The BOJ has sought to stoke healthy price growth by swelling Japan's money supply. But Japan's recent uptick in inflation stems from supply uncertainty overseas, not from an economic recovery at home, meaning Japan is essentially bleeding money.
Supply concerns after Russia's invasion of Ukraine drove U.S. crude oil futures to over $130 a barrel earlier this month, the highest point since the summer of 2008, although some of these gains have ebbed.
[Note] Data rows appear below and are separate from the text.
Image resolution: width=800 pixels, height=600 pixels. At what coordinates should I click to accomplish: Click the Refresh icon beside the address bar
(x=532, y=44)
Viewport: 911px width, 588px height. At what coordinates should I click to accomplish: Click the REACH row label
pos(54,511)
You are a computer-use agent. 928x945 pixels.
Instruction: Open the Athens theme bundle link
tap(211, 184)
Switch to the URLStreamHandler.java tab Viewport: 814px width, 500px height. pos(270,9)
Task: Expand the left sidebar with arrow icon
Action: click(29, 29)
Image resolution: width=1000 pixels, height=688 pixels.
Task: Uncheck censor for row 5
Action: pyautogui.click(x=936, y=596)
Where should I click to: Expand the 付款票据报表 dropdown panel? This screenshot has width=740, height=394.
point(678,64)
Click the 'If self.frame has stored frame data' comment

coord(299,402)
Copper, aluminum and wheat prices have jumped as well.
Japan's corporate goods price index, which measures inflation in business-to-business transactions, logged its largest increase in 41 years last month, and is expected to continue rising in the coming months.
Despite the outlook for inflation, the BOJ stood pat on its monetary easing Friday. "It is not necessary or appropriate to tighten our monetary policy," BOJ Gov. Haruhiko Kuroda told reporters.
But there are indications that sticking to its monetary easing may not provide the economic support the BOJ intends.